Nothing but the lines below between the line holding "RSS (53, 1577)" and the line holding "Templates (74, 1309)", inclusive, should appear in the answer, each set down exactly.

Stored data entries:
▬▬▬▬▬▬▬▬▬▬
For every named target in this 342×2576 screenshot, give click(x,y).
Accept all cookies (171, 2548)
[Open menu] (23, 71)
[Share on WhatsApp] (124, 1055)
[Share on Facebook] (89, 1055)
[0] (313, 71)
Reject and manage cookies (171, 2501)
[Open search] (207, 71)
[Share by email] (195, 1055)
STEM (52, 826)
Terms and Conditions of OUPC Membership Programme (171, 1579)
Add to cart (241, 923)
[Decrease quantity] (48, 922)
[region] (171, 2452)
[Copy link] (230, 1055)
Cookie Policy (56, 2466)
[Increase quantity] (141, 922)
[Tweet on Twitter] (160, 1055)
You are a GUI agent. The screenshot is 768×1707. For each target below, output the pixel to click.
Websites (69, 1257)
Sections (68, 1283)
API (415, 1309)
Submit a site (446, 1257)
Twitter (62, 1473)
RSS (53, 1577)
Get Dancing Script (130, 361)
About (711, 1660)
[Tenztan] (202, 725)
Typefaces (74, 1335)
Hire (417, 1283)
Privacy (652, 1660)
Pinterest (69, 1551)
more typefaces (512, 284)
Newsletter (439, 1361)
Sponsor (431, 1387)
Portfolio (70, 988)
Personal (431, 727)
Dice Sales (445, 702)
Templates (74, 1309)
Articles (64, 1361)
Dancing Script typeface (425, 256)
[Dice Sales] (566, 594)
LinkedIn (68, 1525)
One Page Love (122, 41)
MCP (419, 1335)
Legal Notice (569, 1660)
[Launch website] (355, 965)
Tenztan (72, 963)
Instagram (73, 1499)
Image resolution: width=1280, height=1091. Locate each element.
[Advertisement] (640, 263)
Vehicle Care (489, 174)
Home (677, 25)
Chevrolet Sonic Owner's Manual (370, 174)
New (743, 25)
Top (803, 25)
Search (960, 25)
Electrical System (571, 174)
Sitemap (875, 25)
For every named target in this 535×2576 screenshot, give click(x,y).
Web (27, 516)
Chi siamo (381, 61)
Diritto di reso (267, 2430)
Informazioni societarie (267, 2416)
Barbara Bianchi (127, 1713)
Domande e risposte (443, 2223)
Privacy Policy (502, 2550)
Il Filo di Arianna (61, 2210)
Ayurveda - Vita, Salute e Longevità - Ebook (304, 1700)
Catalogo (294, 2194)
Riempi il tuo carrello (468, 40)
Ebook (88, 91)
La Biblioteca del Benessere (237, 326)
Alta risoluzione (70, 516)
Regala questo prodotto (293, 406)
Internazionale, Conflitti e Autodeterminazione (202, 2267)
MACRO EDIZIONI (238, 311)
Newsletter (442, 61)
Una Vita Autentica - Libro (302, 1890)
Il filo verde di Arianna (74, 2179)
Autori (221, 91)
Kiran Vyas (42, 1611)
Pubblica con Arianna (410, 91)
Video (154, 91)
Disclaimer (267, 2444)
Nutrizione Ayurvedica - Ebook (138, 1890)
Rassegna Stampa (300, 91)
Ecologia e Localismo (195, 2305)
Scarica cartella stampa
▬▬▬▬▬▬▬▬▬▬
PROBLEM SOLUTION:
RSS (53, 1577)
Get Dancing Script (130, 361)
About (711, 1660)
[Tenztan] (202, 725)
Typefaces (74, 1335)
Hire (417, 1283)
Privacy (652, 1660)
Pinterest (69, 1551)
more typefaces (512, 284)
Newsletter (439, 1361)
Sponsor (431, 1387)
Portfolio (70, 988)
Personal (431, 727)
Dice Sales (445, 702)
Templates (74, 1309)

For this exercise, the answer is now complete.